Chainsaw Man is about a kid named Denji who worked as an independent devil hunter with his dog-like devil Pochita until one day the mob to whom he owed money decided he wasn’t worth it, and chopped him up. As he dies, Pochita makes a deal with Denji: If Denji continues to pursue his simple dreams of having friends, eating decent meals and going to school, then Pochita will act as his heart. This deal also gives Denji the power to turn into Chainsaw Man, a devil/human hybrid with chainsaws coming out of his legs, arms and head—and leads to him becoming an agent of the state under Makima, a charming but cold devil hunter Denji quickly develops a crush on.

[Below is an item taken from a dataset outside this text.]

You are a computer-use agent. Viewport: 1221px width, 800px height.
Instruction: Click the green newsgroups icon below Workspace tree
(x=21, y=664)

There is so much to like about this series that it’s hard to summarize. What grabbed me immediately is the liveliness of its art, especially in the gory action scenes. Tatsuji Fujimoto, who writes and illustrates the series, has a particular skill in conveying people in motion, conveying force and power in his fight scenes. Even the match-ups that are just about fighting skill rather than supernatural devil-empowered abilities are a thrill to read, and some of them take obvious reference from classic action films like The Raid. Fujimoto also has an incredible imagination in terms of the design of his devils. In this world, devils manifest from the things that people fear, and their power and general grandeur is determined by how much people fear them. Some devils, like the Darkness Devil, took my breath away in their design. The Darkness Devil is eerie and inhuman, but also perfectly represents what humans fear about the dark.
The series is also incredibly funny. One character, Kobeni, has the worst possible luck of any character in any work of fiction I’ve ever seen. She ends up quitting her job as a devil hunter, and in one of the funniest sequences in the series, is held hostage at her new job as a fast food worker when Chainsaw Man forces her to go on a date with him, on which he keeps accidentally murdering people with his chainsaw limbs.
It’s also a series with a great deal of warmth and humanity. Denji’s desires in life are simple. All he really wants is to play some video games and touch some boobs. Unfortunately, in order to have that life, he has to put himself into harm’s way, and almost dies several times—many of his allies do die. Throughout the course of the series, Denji has to learn the value of friendship and family, things he’s never really experienced. When he moves in with fellow devil hunters Aki and the blood devil Power, they develop a familial bond, and Denji understands for the first time the real value of human life after a lifetime of being willing to throw his away.
But what is most fascinating to me about Chainsaw Man is that although it functions as a by-the-numbers manga about the power of friendship, it is also extremely willing to directly discuss the politics of our society. In the world that Fujimoto has created, the Gun Devil is the most fearsome devil there is. When it’s activated for only moments, the manga turns into a seemingly endless list of names—all victims of the devil. The existence of these devils and the power they hold is also of interest not only to the Japanese government, but to the American government as well. While getting into too much detail would involve serious spoilers, the deals these entities make with devils in order to maintain their power are heartbreaking, but also all too real when you look at how these states wield their power in the real world.
Today, a new chapter of Chainsaw Man was published after the series went on a break in December 2020. While there will also be an anime adaptation of the series from Studio Mappa, which also produces acclaimed shows like Jujutsu Kaisen and Attack on Titan, do yourself a favor and get caught up on the manga now. The new plotlines—and devils—that are introduced in this first new chapter are intriguing, and knowing Fujimoto, will result in an orgy of violence, if not an actual orgy. The least you can do is get acquainted with the kind of joy and heartbreak Chainsaw Man will put you through before you watch him rev his engines on your tv screens.